第42話 新制服③

 脱衣所を出て、部屋に戻ってからしばらくした後、夕食の用意が出来たという声が、館内放送で流れてきた。声の主は、もちろんメアリーさんだ。

 わたしは、ある物を紙袋に入れると、部屋を出て、食堂に向かった。



「おっ。ウチの制服に着替えたのか」

 食堂に入ると、シュナイダー隊長が、わたしにそう言ってきた。

「はい。晩御飯が始まる頃には、着替えておいて欲しいと、メアリーさんに言われたので」

「なかなか、サマになってんじゃねぇか。瑞穂」

 後ろから現れた、アイリスがそう言うと。

「まっ、これでお前も晴れてウチの隊員ってことだな。上坂」

 その後ろから、ラング中尉が現れてそう言った。

「てめえ、ラング。割り込んで来んな。あたしが先に入ったんだ。ちゃんと後ろにいろ」

「んなこと知るか。てめえが退けばいい話だ」

「んだとぉ!?」

 アイリスとラング中尉が、そう言いながら睨み合っていると。

「お先に失礼」

 シルヴィアがそう言いながら、二人を尻目にするように、食堂に入ってきた。

「「てめえ!!シルヴィア!!」」

 アイリスとラング中尉は、二人揃って、シルヴィアにそう言った。

 すると。

「気にするな少尉。いつものことだ。相手にする必要はない」

 シュナイダー隊長は、受け取り口で、メアリーさんから夕食を受け取ると、わたしにそう言った。

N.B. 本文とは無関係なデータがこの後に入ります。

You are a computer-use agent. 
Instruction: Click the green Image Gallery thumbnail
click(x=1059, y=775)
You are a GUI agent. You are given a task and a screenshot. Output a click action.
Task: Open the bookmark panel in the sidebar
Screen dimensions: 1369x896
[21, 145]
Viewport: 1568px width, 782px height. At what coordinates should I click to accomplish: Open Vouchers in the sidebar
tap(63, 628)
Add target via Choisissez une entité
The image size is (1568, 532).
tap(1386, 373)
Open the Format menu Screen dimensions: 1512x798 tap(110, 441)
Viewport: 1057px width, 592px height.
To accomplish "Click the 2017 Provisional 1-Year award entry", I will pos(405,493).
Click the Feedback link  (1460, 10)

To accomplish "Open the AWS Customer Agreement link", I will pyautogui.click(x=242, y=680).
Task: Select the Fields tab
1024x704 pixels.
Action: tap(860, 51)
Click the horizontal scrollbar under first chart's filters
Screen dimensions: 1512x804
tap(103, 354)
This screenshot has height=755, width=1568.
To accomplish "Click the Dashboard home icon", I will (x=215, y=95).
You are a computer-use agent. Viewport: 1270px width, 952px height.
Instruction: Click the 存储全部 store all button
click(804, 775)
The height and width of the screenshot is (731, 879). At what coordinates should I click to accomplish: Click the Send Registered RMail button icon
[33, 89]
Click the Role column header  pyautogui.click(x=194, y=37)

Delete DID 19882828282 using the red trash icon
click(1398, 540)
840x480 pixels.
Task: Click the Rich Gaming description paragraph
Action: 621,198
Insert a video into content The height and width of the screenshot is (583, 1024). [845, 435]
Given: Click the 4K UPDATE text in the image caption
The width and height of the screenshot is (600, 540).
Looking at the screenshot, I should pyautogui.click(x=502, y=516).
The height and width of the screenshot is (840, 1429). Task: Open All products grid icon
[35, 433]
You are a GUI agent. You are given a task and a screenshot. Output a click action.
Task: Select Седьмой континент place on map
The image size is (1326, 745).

「そうよ。瑞穂ちゃん。それよりサイズはどう?ちゃんと合ってる?」

 受け取り口から顔を出したメアリーさんが、わたしにそう聞いてきた。

「はい。大丈夫です」

 そう答えると、わたしは受け取り口の前に立った。そして。

「あの、メアリーさん。こんなところで渡すのも何なんですけど」

 わたしはそう言うと、メアリーさんに紙袋を差し出した。

 メアリーさんは、紙袋を受け取ると、その紙袋の中身を見た。

「…これって…」

「はい。今まで着てた制服です。そっちの方で処分してもらえますか?」

 メアリーさんにそう言うと。

「分かったわ。任せておいて」

 そう言うとメアリーさんは、制服が入った紙袋を近くに置くと、わたしに夕食を差し出してきた。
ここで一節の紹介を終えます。